■ **Extrait du document**:
————

JEAN-JACQUES BOURDIN
Mais à l'époque la France, c'était pour commémorer 14-18…
LAURENT FABIUS
Bien sûr.
JEAN-JACQUES BOURDIN
A l'époque, l'Algérie c'était la France.
LAURENT FABIUS
Oui, bien sûr, bien sûr mais si vous voulez là, c'est un grand rassemblement, je crois qu'il y a 80 pays…
JEAN-JACQUES BOURDIN
Oui, 80 pays oui.
LAURENT FABIUS
Et donc c'est normal que tous ceux qui ont souffert puissent être présents.
JEAN-JACQUES BOURDIN
Avec leur drapeau ?
LAURENT FABIUS
Oui, sûrement. D'ailleurs nous avons de très bonnes relations avec l'Algérie, je m'y suis rendu récemment et vraiment… en particulier, je veux souligner que – c'est peut-être un lien avec ce dont on va parler – dans la lutte contre le terrorisme, les Algériens qui en ont beaucoup souffert sont extrêmement présents, extrêmement efficaces et très attentifs à la sécurité.
JEAN-JACQUES BOURDIN
Laurent FABIUS l'Irak, parlons-en…
LAURENT FABIUS
Extrême gravité, extrême gravité.
JEAN-JACQUES BOURDIN
Extrême gravité. Alors je vous pose une première question, est-ce que l'éclatement de l'Irak est inéluctable ?
LAURENT FABIUS
Non mais ce serait un danger considérable. Peut-être, il faut… vous allez mettre la carte de l'Irak en fond…
JEAN-JACQUES BOURDIN
Oui, vous la connaissez, je la connais.
LAURENT FABIUS
D'accord. Mais la gravité c'est quoi…
JEAN-JACQUES BOURDIN
Le Kurdistan au Nord, région autonome, la grande partie nord de l'Irak contrôlée par les sunnites, donc les jihadistes alliés aux sunnites et le Sud les chiites.
LAURENT FABIUS
Oui mais commençons par…
JEAN-JACQUES BOURDIN
Et le Premier ministre chiite, monsieur MALIKI.
LAURENT FABIUS
Voilà, commençons par le commencement. Pourquoi c'est d'une gravité extrême ? Parce que c'est la première fois, la première fois qu'un groupe terroriste qui a une cruauté épouvantable, plus cruel encore qu'Al-Qaïda, ce groupe qui s'appelle l'Eiil, c'est la première fois qu'un groupe terroriste menace de prendre le contrôle sur un Etat, sur l'intégralité d'un Etat, un grand Etat, l'Irak c'est un grand pays et un Etat très riche.
JEAN-JACQUES BOURDIN
En pétrole notamment.

————

■ **Consigne**:
Prolongez l'entretien entre Jean-Jacques Bourdin et Laurent Fabius sur l'Irak en reprenant juste après sa dernière réplique. Le matériel placé plus bas ne joue aucun rôle ici.

■ **Lignes de données**:
————

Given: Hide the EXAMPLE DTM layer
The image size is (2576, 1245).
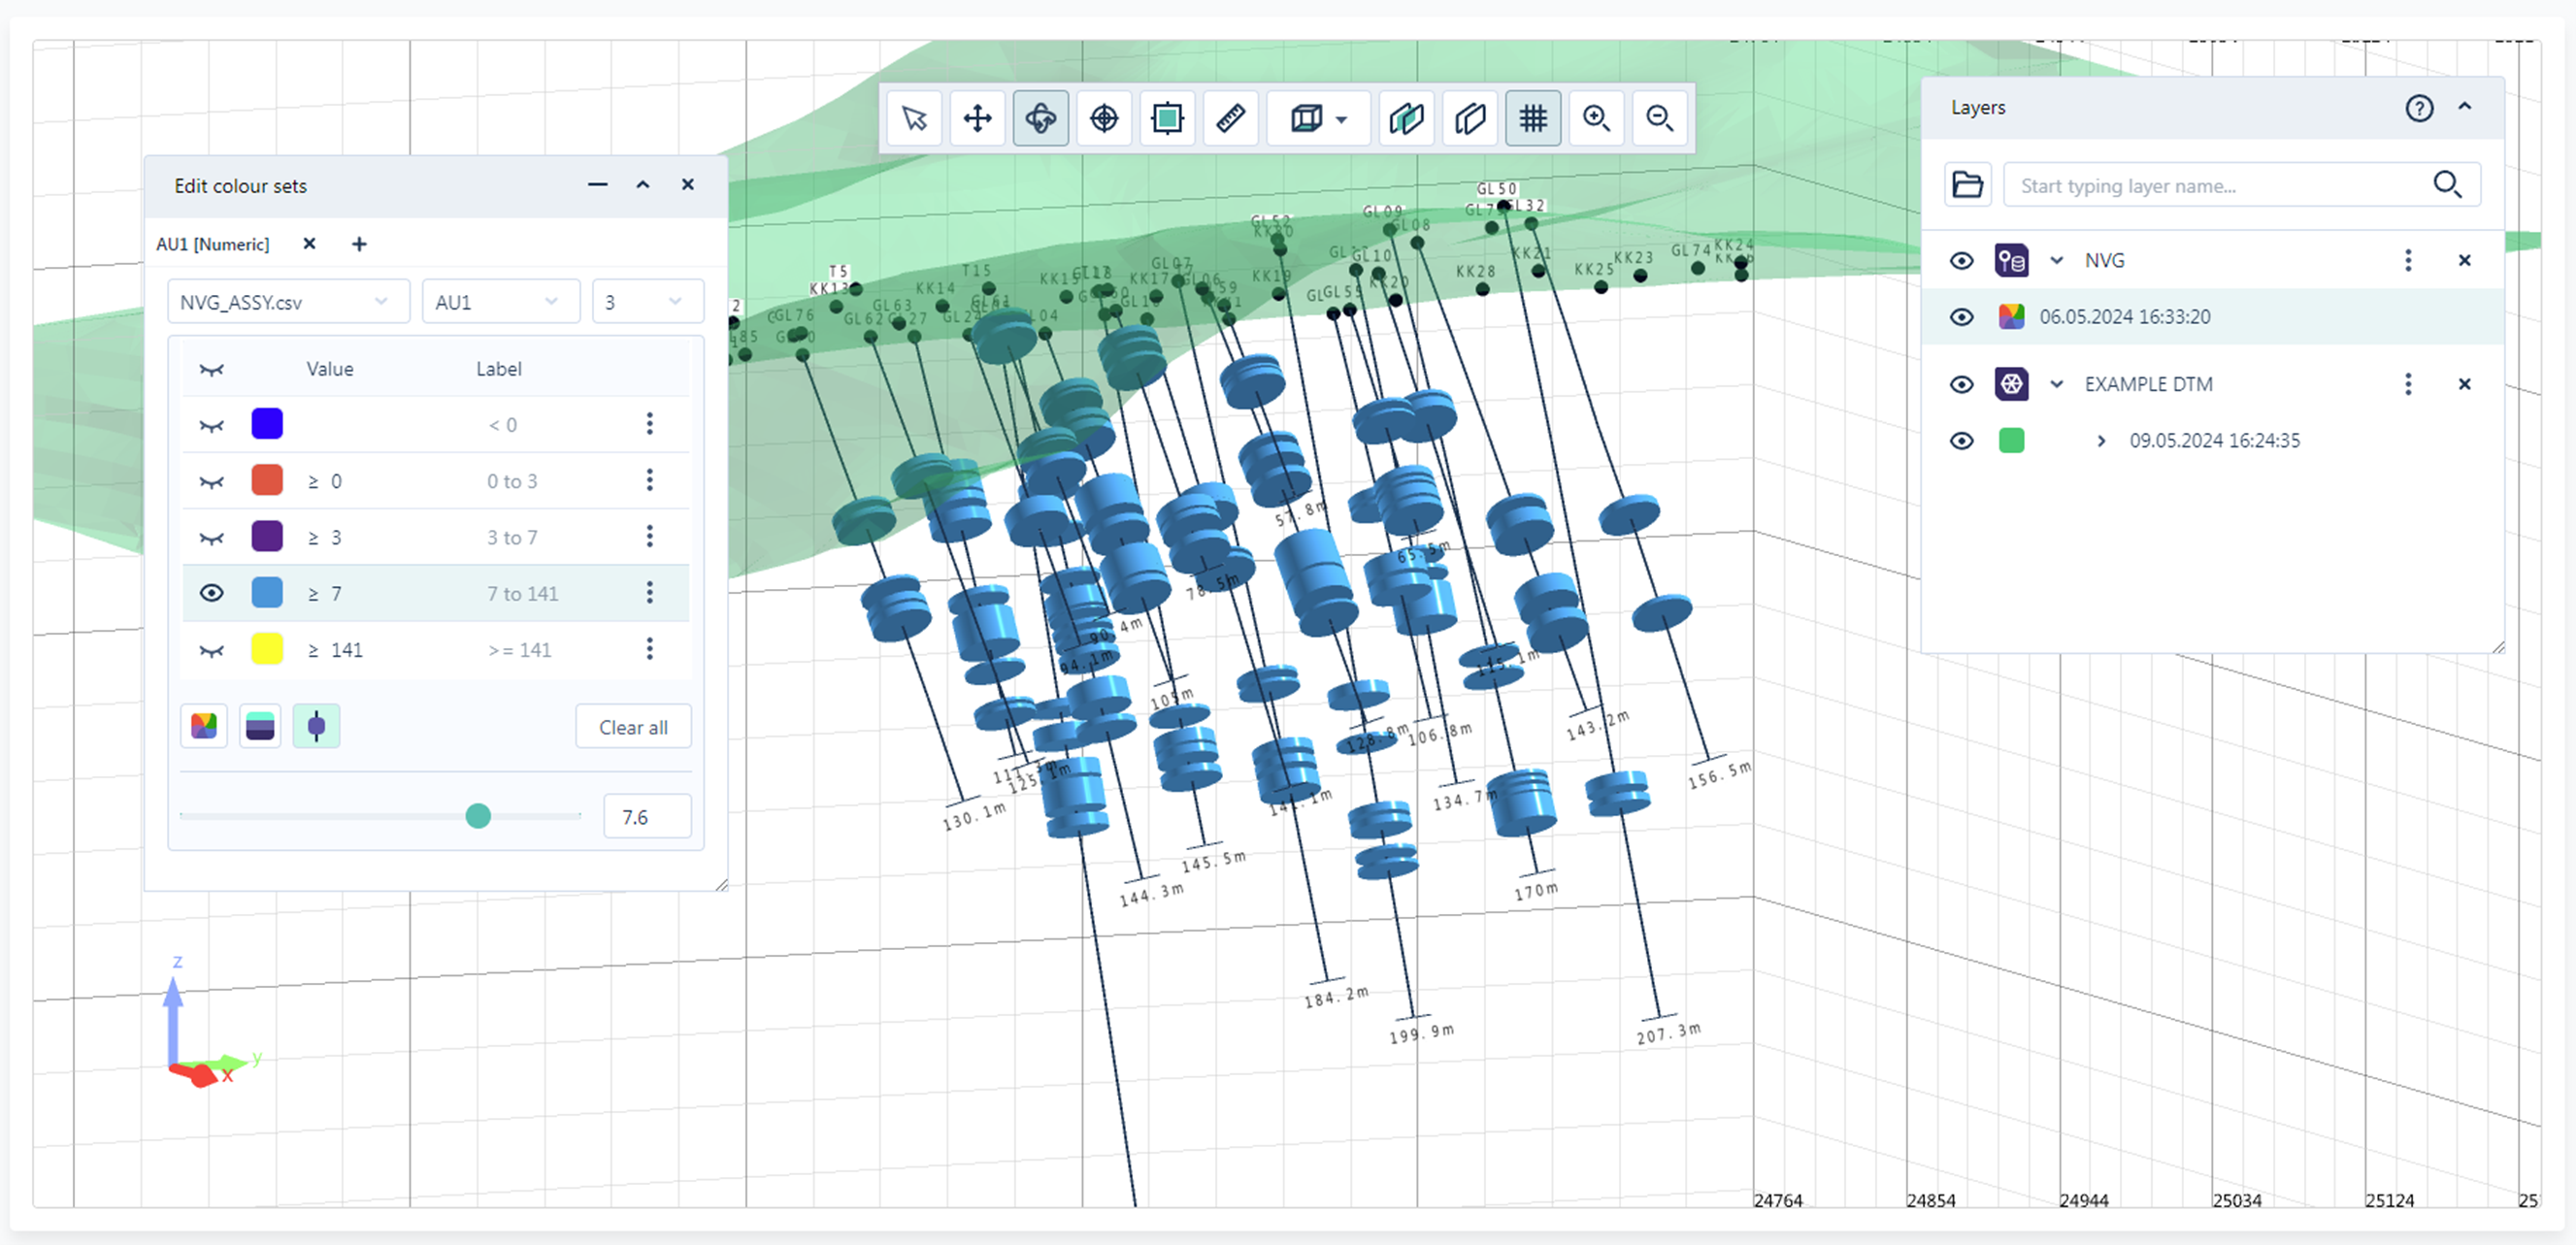Looking at the screenshot, I should click(1961, 385).
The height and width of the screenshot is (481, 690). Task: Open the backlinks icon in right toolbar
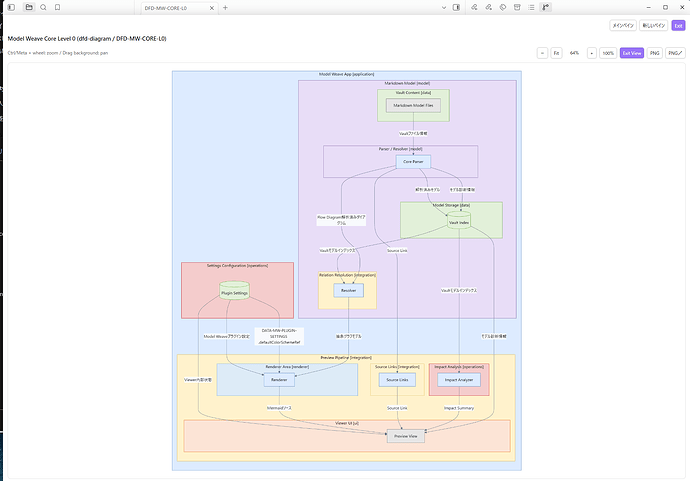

————

■ **Réponse attendue**:
LAURENT FABIUS
Ça n'est jamais arrivé. Imaginez ce que ça veut dire si un groupe terroriste prend le contrôle d'un Etat, avec le pétrole, avec les armes, avec les moyens financiers, ça veut que non seulement l'Irak va éclater, mais puisque son souhait c'est de réunir l'Irak et la Syrie avec les effets collatéraux sur les pays voisins, que ce soit la Turquie, que ce soit le Liban et les autres, ça veut dire que non seulement l'Irak est évidemment du coup à feu et à sang, mais l'ensemble de la région, par contrecoup l'Europe et vraisemblablement le monde. Et tout ça à partir d'un groupe terroriste dont les méthodes… je ne veux pas faire du sensationnel, mais vous avez peut-être vu les vidéos qu'ils diffusent, où…
JEAN-JACQUES BOURDIN
Exécutions.
LAURENT FABIUS
Les gens de l'Eiil jouent au football avec les têtes des gens qu'ils viennent d'assassiner. Donc c'est ça, et c'est gens-là – s'ils prennent le contrôle de l'Irak – vous voyez ce que ça veut dire.
JEAN-JACQUES BOURDIN
Alors justement…
LAURENT FABIUS
C'est pour ça que je dis extrême gravité.
JEAN-JACQUES BOURDIN
Extrême gravité, la situation en Irak est malheureusement difficile aujourd'hui, et notamment pour le Premier ministre MALIKI qui n'a jamais voulu s'allier avec les sunnites et les tribus sunnites, ce qui est peut-être une erreur…
LAURENT FABIUS
Non, ce n'est pas seulement qu'il n'a jamais voulu s'allier, c'est qu'il les a de manière très inopportune poursuivis…
JEAN-JACQUES BOURDIN
Voilà, poursuivis, exactement.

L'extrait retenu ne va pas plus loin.